→ **Requirement 1**:
In the text on the book Authentic Happiness, where did the writer first learn about the book and Positive Psychology?
→ **Requirement 2**:
Pick up the text on the book Authentic Happiness where it stops and keep writing it.

→ **Supplied passage**:

··········

I first learned about this book and Positive Psychology at my 25th college reunion in June, and was intrigued by the idea of better health through being happy. (Caroline Adams Miller, one of the first coaches in the world to gain the Masters in Applied Positive Psychology credential from the University of Pennsylvania, spoke of the importance of happiness.)


Of course some of you may remember that even a couple of years ago I was encouraging people to laugh loud and hard (even fake laughs) to improve health.

So I was excited to read this book on Authentic Happiness.  It has some interesting ideas, but also lots of chaff to pad out the 260 pages of text.
Rather than encourage you to read the book, I am attaching my notes from the book that extract what I thought were the most salient points.

  • I especially direct Bob to read the section "why are lawyers so unhappy?"
  • I thought Paul would be interested in the section "NonZero by Robert Wright."  I summarized Seligman's summary of Wright's book.
  • Martin also had advice about raising children, but I didn't take many notes since ours are all teens now.  If interested, see the book pages 208 to 246.

··········

→ **Records**:
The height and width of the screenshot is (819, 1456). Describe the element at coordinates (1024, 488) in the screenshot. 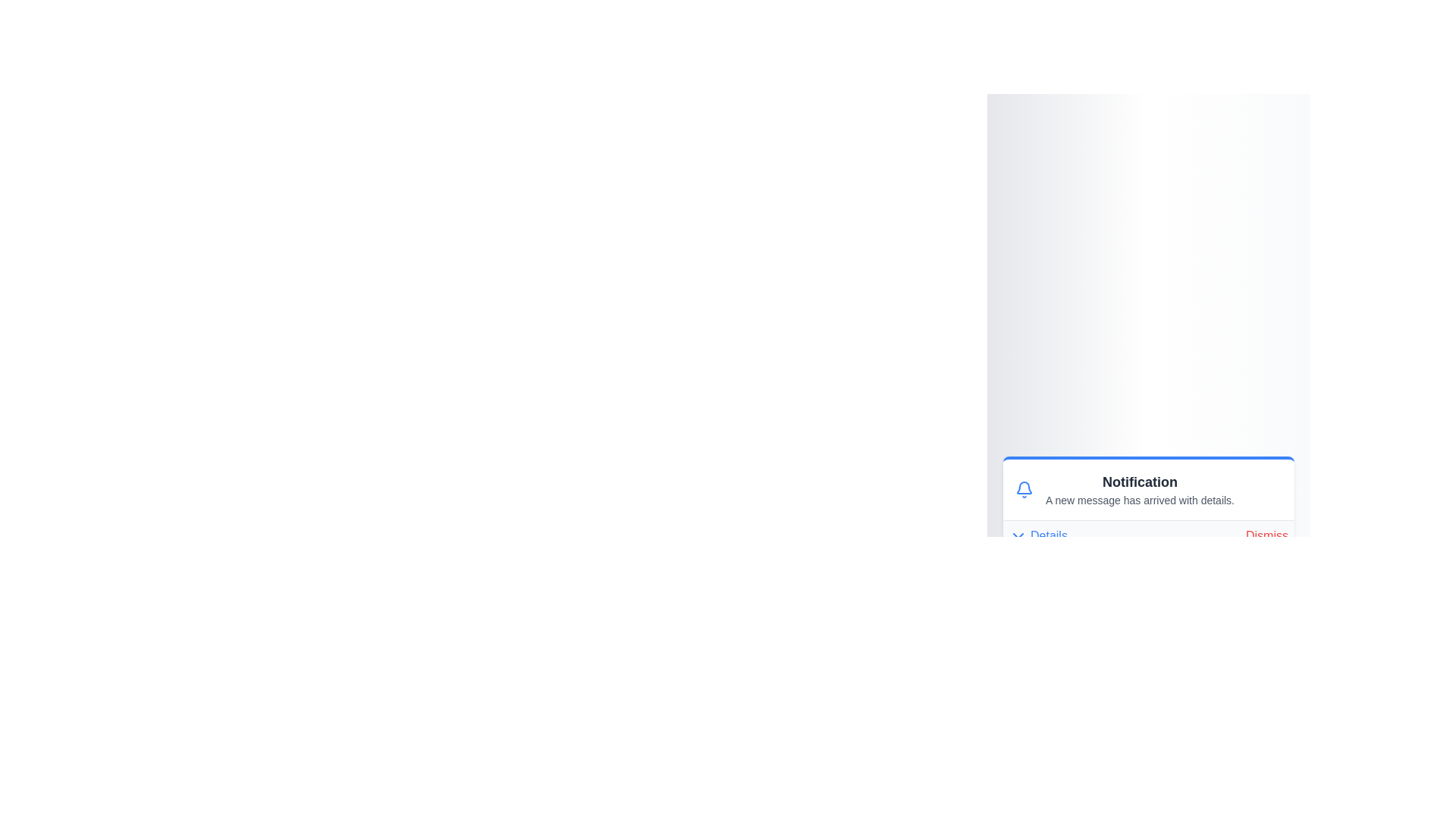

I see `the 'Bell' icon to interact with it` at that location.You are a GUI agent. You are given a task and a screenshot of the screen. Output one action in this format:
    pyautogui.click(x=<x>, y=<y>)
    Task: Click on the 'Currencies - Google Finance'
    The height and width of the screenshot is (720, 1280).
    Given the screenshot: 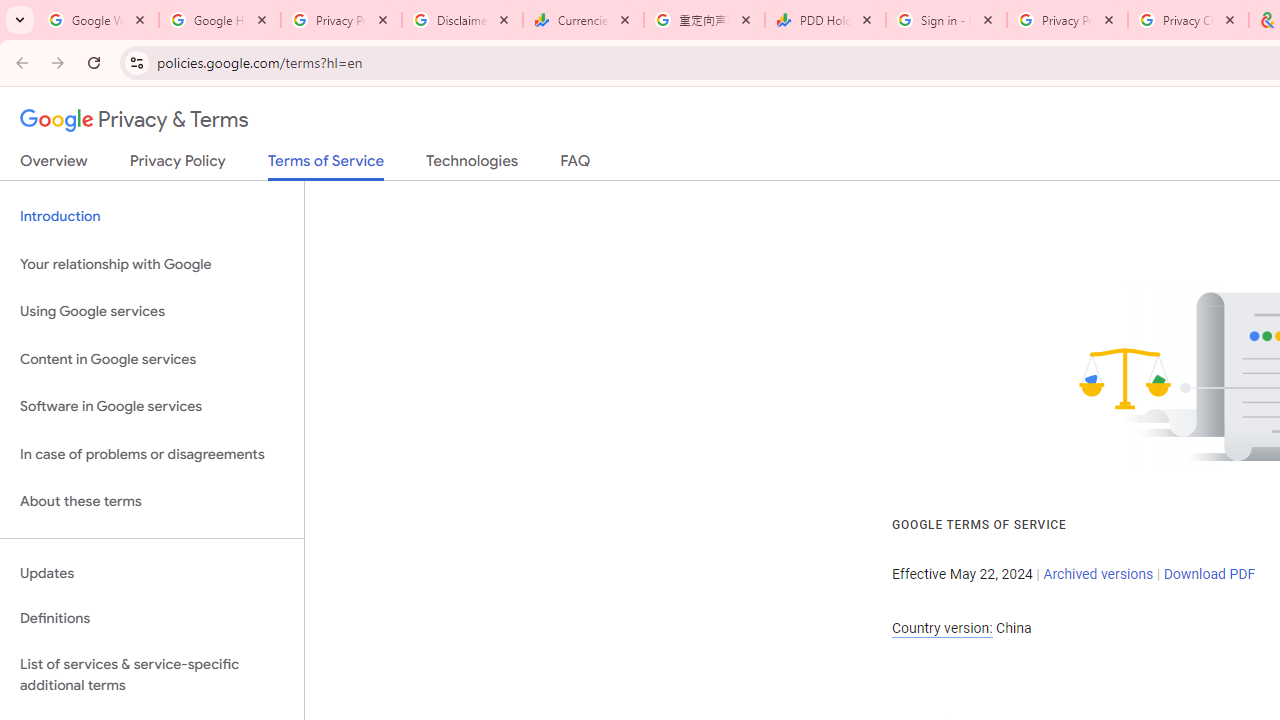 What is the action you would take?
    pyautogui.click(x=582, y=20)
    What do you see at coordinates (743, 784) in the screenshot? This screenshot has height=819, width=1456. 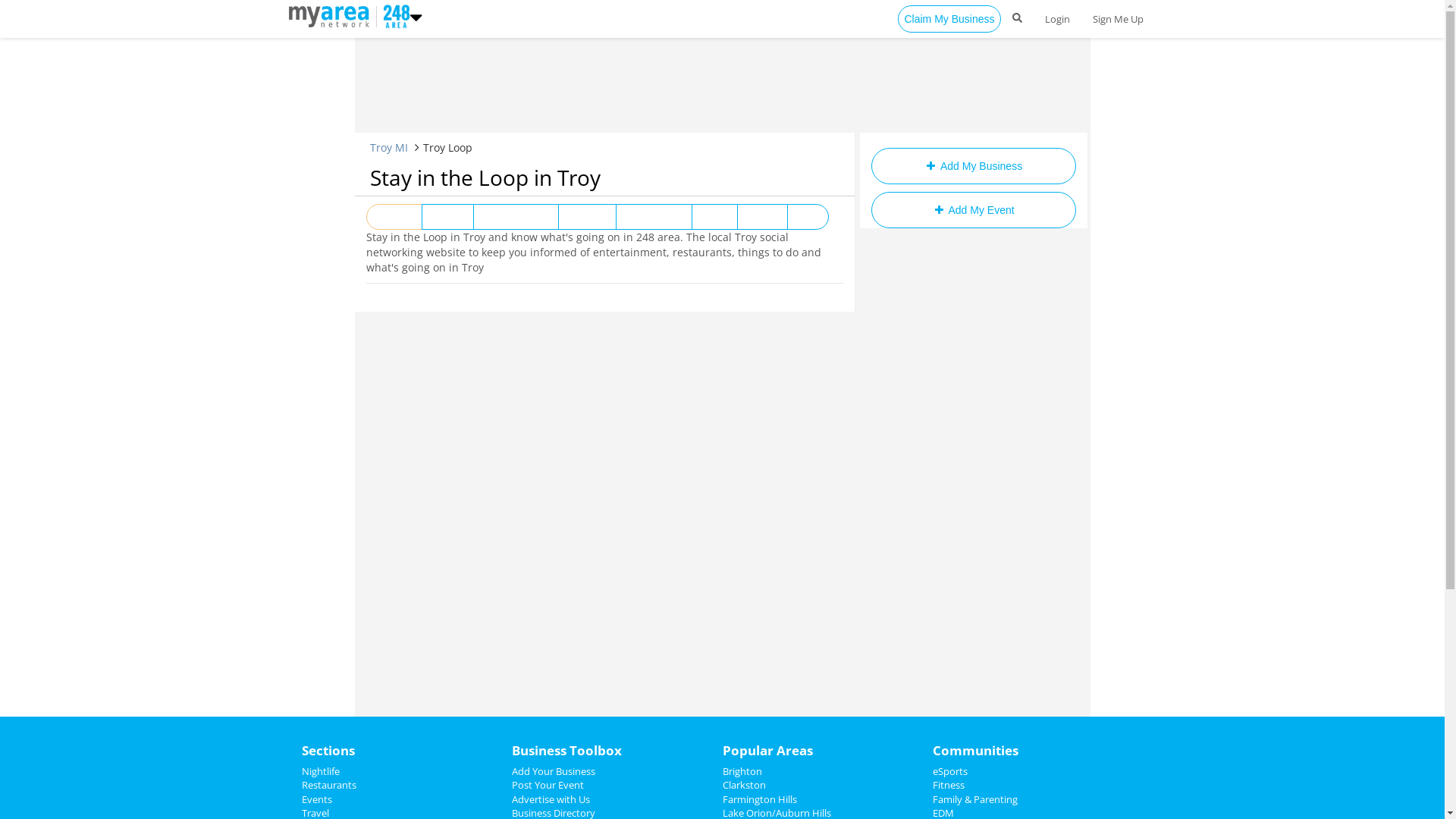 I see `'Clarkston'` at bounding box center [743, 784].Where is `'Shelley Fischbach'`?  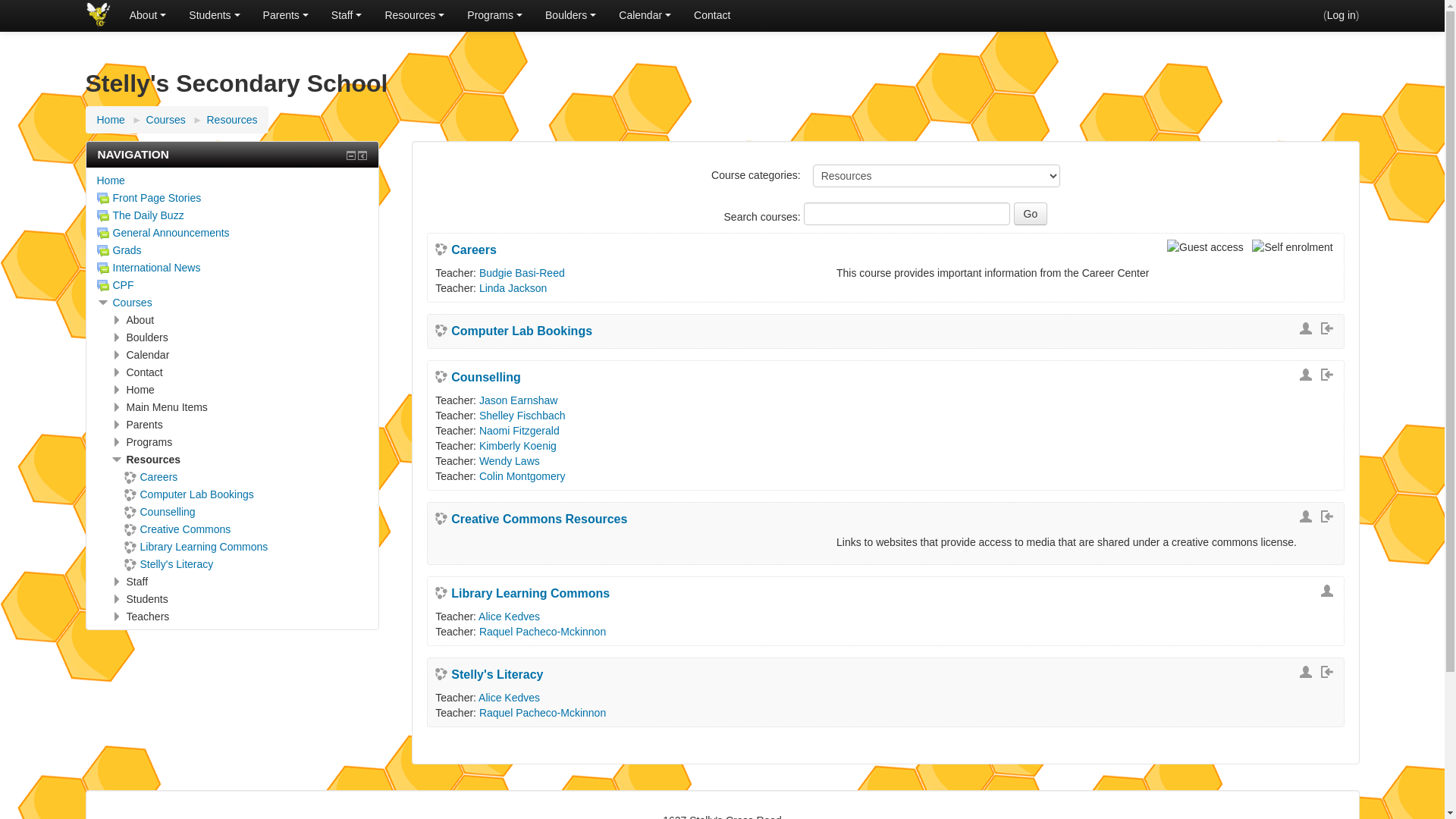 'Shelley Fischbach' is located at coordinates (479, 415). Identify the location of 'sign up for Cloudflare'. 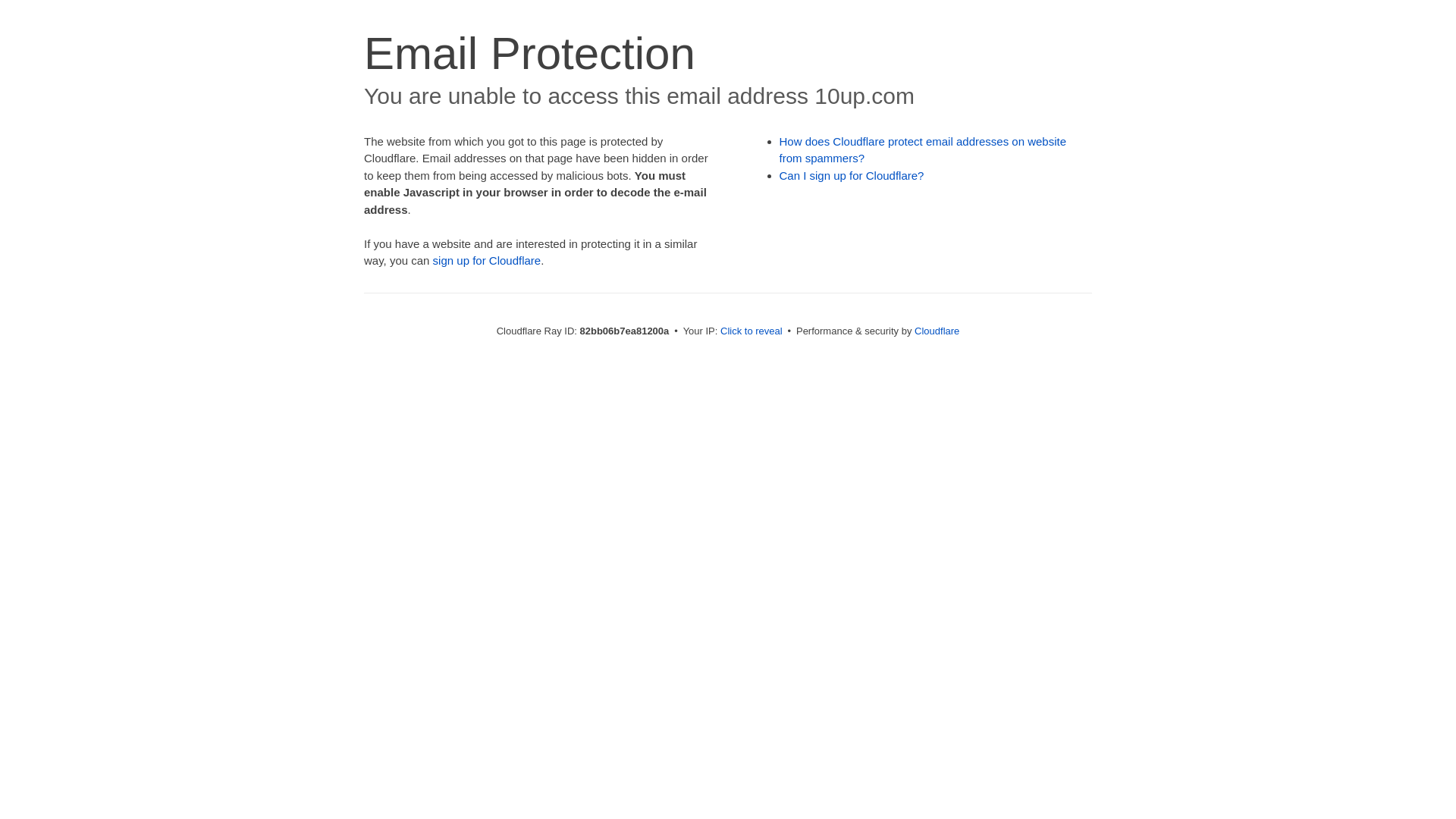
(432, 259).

··········

→ **Written answer 1**:
At the writer's 25th college reunion in June.

→ **Written answer 2**:
  • Some of you may be amused or insulted by "Seligman's reconciliation of theology and science."

As for me, I am going to try to incorporate several suggestions from the Authentic Happiness:

  • practice gratitude and forgiveness
  • emphasize the use of my personal strengths at work and at home
  • admire the personal strengths of my loved ones
  • practice "Responsive and Attentive Listening" and break my habit of "talk and wait"

My goal for now is to move from a "pleasant life" to a "good life."  Later I may work on a "meaningful life" which would give me the "full life" trifecta.

Don't worry.  Be Happy!
Phillip

 

Authentic Happiness by Martin Seligman

Using the New Positive Psychology to Realize Your Potential for Lasting Fullfillment

 

Preview the book in online at Google Books

Authentic Happiness web site: AuthenticHappiness.com

 

p 50 – happiness quiz – correct answer (my guess)

  1. % Americans clinically depressed? –8-18% (15%)
  2. % life satisfaction above neutral? –83% (50%)
  3. %mental patients positive emotional balance? –57% (20%)
  4. reports negative emotional balance:
    • poor African-americans – no (yes)
    • unemployed men – no (yes)
    • elderly people – no (no)
    • severely multiply handicapped people – no (yes)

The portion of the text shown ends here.